The recipes in this book are some of the dishes that are or have been offered on the rotating menu at the restaurant. Tasty treats from around the world are featured in categories ranging from Starters & Small Bites to Elixirs & Tonics & Lhassis. So basically snacks to drinks and everything in between, including spice mixes and condiments. While some of the recipes have more exotic ingredients, things you’d need to find a specialty or ethnic markets, there are plenty made with easily attainable ingredients. In most cases, substitutes are also listed for those hard-to-find items. While this book is a pleasure to read, with pictures of every dish and tales of sampling street food in exotic locales, this is definitely a cookbook I will use. Just a few of the recipes I want to make are Korean Chopped Salad with Sesame Dressing (a riff on bi bim bap) and Romanian Sweet and Sour Eggplant. So far I have only tried the Egyptian Bus Stop Kushary, which is a blend of rice, pasta and lentils. I wasn’t sure how the combination of ingredients would work together, but I really enjoyed the recipe which is featured on Page 11 of this Scribd preview. Even my hubby, who is not fond of vegetarian meals, liked it. I had to make a few substitutions and I would make one change in the future. I replaced the vegetable broth with chicken broth and the harissa with Thai red chile paste because that is what I had on hand. Also, I would’ve liked the lentils to be a bit more tender, so in the future I’ll add those in a few minutes before the rice.

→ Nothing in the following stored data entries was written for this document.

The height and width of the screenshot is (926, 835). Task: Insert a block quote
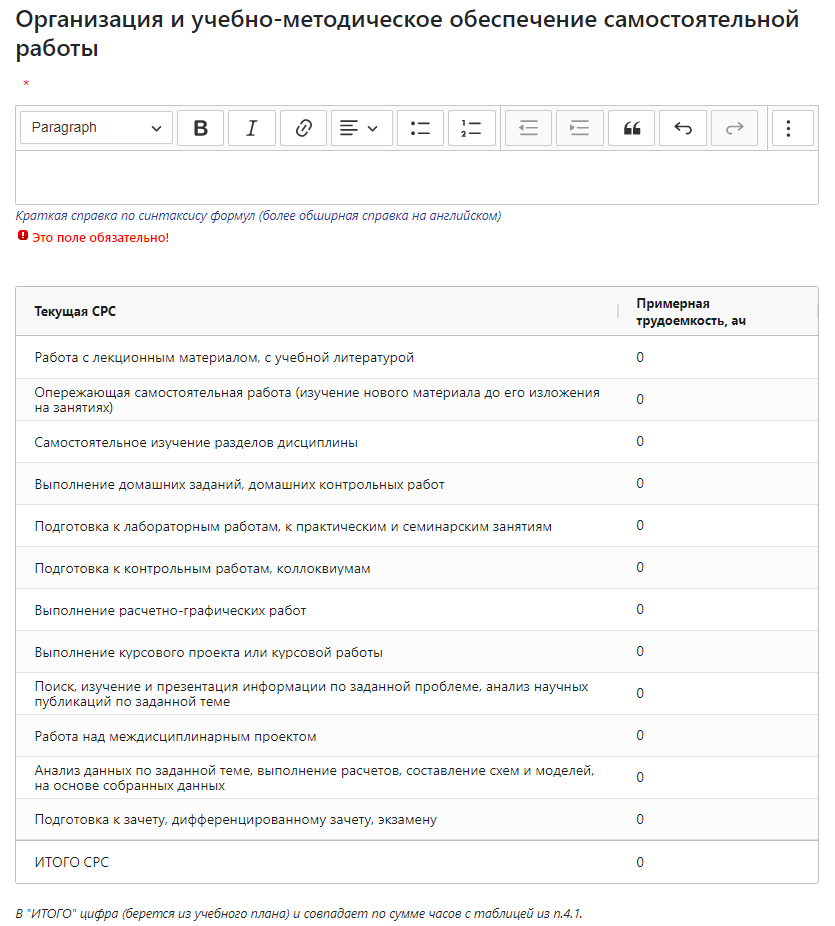click(x=631, y=128)
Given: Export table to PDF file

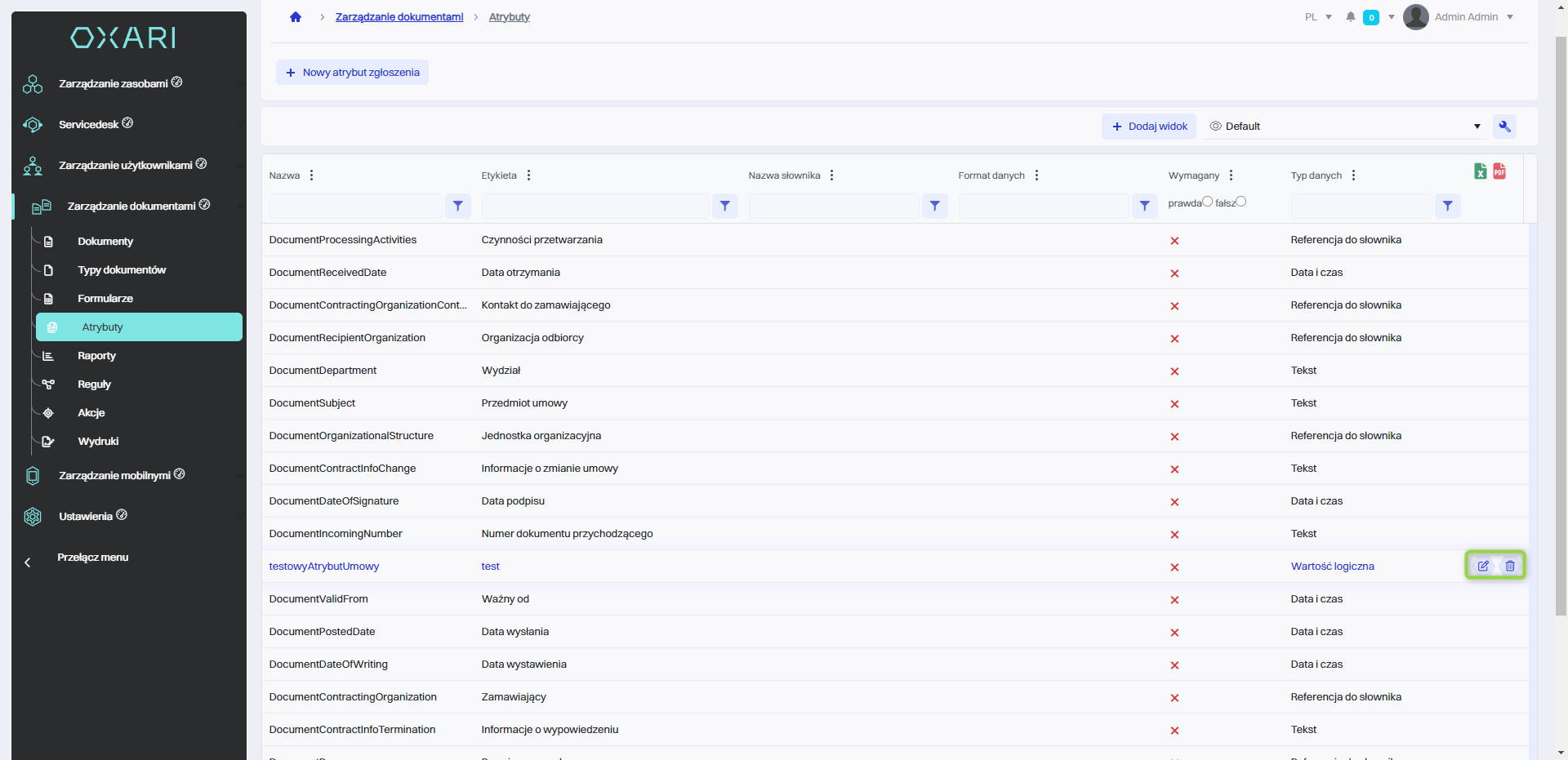Looking at the screenshot, I should [1499, 171].
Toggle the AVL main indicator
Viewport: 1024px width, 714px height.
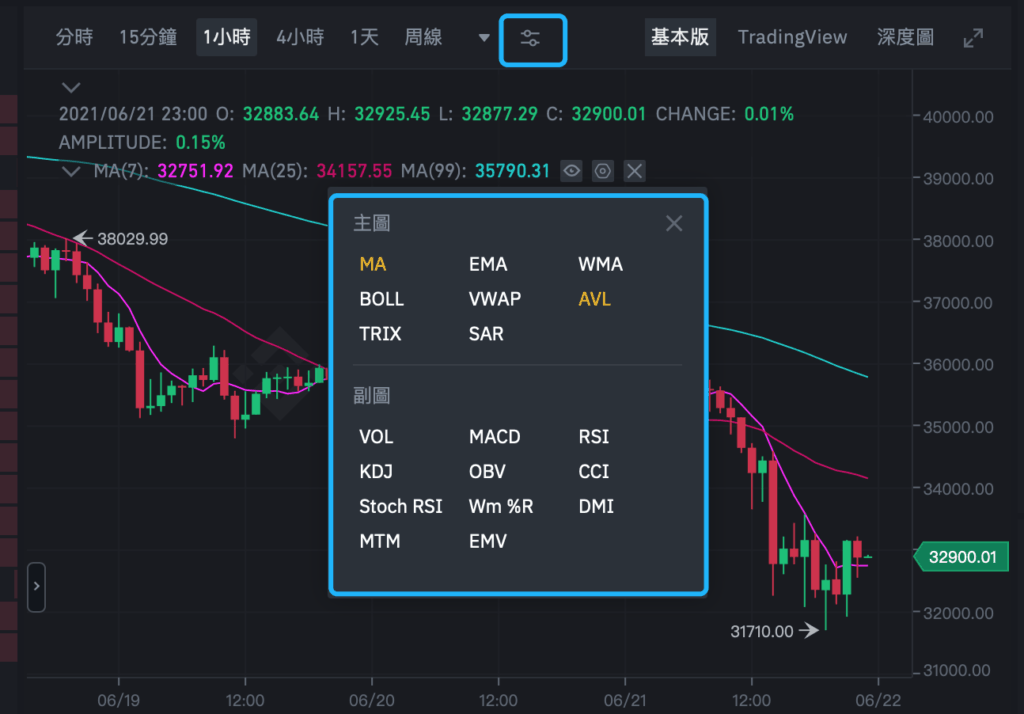tap(594, 299)
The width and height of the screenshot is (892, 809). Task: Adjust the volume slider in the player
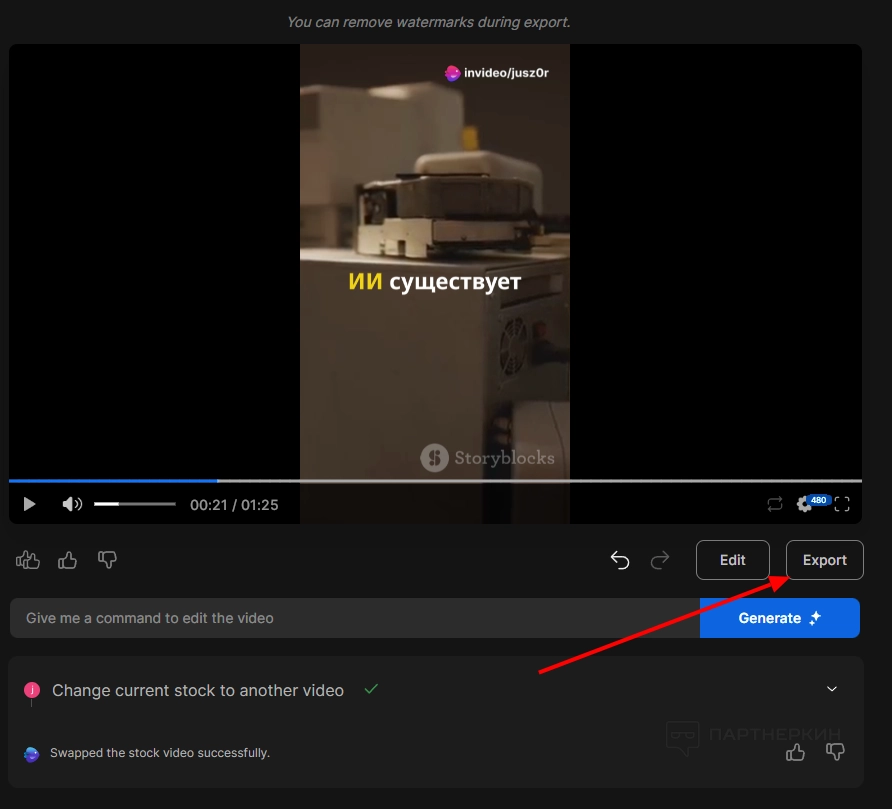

If you are a fan of street food or just looking for unique recipes from many different regions around the world I would definitely recommend this book. You can take a journey in words to exotic places like the Mongolian Steppes and Bezirgan, Turkey. Then head to your kitchen and make some of the foods from that region. To find out more about the book you can visit: http://streetfoodbook.susanfenigersite.com .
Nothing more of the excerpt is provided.